Whistleblower sues for info on Army investigation

Army Lt. Col. Michael Holmes, who opposed what he felt were illegal actions while serving in Afghanistan, has filed a Freedom of Information Act lawsuit with fellow solider Laural Levine to gain the release of an Army investigation’s results.

The investigation was launched in response to a Rolling Stone article that detailed how Holmes had spoken out against an Army general’s alleged orders for information operations specialists to employ “psychological operations” on congressional representatives visiting Afghanistan.

These operations are generally used on insurgents, according to the Project on Government Oversight.

Holmes enlisted the help of a military lawyer to ensure that the activities he was to take part in were modified because he felt they would otherwise have been illegal for him to perform.

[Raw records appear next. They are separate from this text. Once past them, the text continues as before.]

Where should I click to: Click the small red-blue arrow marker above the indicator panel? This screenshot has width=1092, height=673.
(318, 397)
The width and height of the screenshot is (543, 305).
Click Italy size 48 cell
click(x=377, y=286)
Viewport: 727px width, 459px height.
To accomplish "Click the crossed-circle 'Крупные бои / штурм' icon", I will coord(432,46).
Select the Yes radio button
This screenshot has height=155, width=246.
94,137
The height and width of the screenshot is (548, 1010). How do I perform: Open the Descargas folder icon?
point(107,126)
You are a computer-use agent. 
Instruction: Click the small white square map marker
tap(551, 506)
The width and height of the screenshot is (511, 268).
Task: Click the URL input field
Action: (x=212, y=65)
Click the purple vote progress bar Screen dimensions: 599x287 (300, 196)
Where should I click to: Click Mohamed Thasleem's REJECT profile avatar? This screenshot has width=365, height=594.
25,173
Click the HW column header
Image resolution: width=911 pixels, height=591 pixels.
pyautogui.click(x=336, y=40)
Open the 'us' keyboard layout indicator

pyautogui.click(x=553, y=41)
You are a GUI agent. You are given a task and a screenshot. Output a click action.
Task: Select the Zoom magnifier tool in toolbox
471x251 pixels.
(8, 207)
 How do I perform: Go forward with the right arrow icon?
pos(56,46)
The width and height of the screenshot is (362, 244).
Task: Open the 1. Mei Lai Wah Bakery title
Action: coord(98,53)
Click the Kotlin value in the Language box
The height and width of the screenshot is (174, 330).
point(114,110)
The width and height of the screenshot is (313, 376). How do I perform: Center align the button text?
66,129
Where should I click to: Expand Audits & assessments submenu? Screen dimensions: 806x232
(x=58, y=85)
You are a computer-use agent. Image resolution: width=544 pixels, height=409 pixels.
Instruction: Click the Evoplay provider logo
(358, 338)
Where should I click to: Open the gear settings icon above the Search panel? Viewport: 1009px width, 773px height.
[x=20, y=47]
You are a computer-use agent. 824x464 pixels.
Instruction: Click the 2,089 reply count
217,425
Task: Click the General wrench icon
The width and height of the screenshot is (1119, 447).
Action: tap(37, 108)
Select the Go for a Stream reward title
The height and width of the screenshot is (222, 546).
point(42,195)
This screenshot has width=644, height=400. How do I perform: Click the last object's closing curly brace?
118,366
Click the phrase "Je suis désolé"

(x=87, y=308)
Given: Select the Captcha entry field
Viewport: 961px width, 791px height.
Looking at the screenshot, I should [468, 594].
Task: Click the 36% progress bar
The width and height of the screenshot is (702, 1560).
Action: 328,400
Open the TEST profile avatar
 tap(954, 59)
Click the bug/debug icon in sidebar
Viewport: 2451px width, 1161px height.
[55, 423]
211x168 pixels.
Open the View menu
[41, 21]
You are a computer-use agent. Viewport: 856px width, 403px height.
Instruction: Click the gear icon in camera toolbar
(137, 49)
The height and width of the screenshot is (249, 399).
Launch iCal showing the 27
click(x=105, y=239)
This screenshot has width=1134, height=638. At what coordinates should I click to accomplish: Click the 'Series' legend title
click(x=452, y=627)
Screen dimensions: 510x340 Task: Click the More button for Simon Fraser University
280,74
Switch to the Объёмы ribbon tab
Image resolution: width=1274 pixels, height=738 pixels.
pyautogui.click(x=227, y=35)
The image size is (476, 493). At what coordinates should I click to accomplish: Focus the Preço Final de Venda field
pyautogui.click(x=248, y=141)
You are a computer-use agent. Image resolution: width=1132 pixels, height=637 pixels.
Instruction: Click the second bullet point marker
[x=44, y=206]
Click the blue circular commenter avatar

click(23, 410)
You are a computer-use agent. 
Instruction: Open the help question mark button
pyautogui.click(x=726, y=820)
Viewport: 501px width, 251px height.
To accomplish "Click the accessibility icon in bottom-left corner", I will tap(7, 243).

He and Levine worked closely together in Afghanistan and felt they were later subjected to an Army investigation in retaliation.

For more details on Holmes’ story, check out the Rolling Stone article.

Rumsfeld releases 2005 memos revealing his rhetoric on secrecy

In a November 2005 memorandum then-Secretary of Defense Donald Rumsfeld said the system of government secrecy was, quite frankly, a failure.

He wrote that the government was unable to keep a secret and that policies should reflect that fact.

Another Rumsfeld memo from August 2005 raised the idea of reducing the amount of information that is classified – a goal that is being evaluated by the Obama-ordered Fundamental Classification Guidance Review.

While these memos don’t appear to have had any major effect on policy, they do raise interesting points about government secrecy. The documents were posted on Rumsfeld’s website on July 12 with more than 500 other memos that had been previously undisclosed.

For commentary on the memos and their implications, read this Secrecy News blog post.

– Morgan Watkins

Morgan Watkins is SPJ’s summer Pulliam/Kilgore Freedom of Information intern and a University of Florida student. Reach her by email (mwatkins@spj.org) or connect with her on Twitter (@morganwatkins26).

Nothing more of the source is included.